- The Athletic’s Matt Barrows admits he doesn’t have a great feel for the pecking order with 49ers’ rookie running backs, third-rounder Tyrion Davis-Price and UDFA Jordan Mason, now that starting RB Elijah Mitchell is out.
- He says Davis-Price is bigger, faster, stronger and a better scheme fit, but Mason has been more consistent so far and got the nod to the active roster in Week 1 ahead of Davis-Price. He can also play special teams, so he thinks Mason gets the first crack at carving out a role in the rotation.
- Barrows adds he gets the sense Davis-Price is ahead of where 2021 third-round RB Trey Sermon was at this time last year despite both backs being healthy scratches for Week 1.

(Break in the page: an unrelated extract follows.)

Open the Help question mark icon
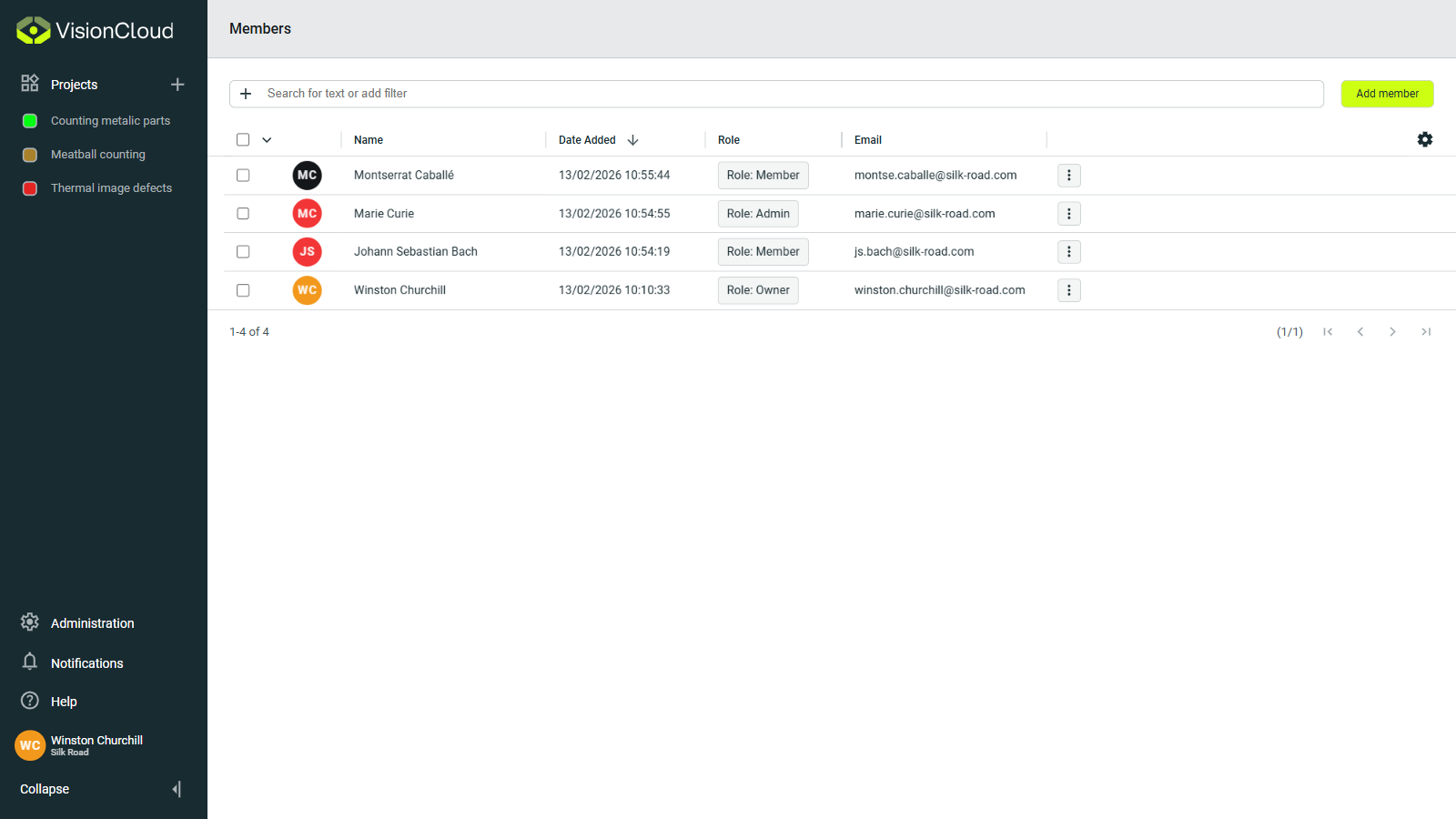The height and width of the screenshot is (819, 1456). tap(29, 701)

- Unless the Cowboys are willing to offer a first-round pick for QB Jimmy Garoppolo, the Athletic’s Tim Kawakami doesn’t see the 49ers trading the veteran, as Garoppolo is insurance for them to prevent them ending up in the same place as Dallas is right now.
- The 49ers hosted QB Kurt Benkert for a workout on Tuesday. (Aaron Wilson)
Cardinals QB Kyler Murray thinks it is time to go back to the drawing board after the team’s blowout loss to the Kansas City Chiefs on Sunday.
“They kicked our ass,” Murray said, via NFL.com. “I think key moments of that game we hurt ourselves. I know we hurt ourselves, shot ourselves in the foot in a lot of those moments. Credit to them, like I said. There’s no shying away from what happened. But as far as us, you look in the mirror — attention to detail. The little things, the little things, the little things, we did not execute in the moments where we needed to. And that’s what happens when you play a good team.”
“Gotta lock-in. I think it was good for this to happen to us,” Murray added. “You can’t feel yourself in this league, you get embarrassed. That’s kinda like I said, kinda what happened today. The good team over there. They executed, you could tell. There was a complete difference. The energy was higher. And they didn’t shoot themselves in the foot. That’s what’s gonna happen when you do those things.”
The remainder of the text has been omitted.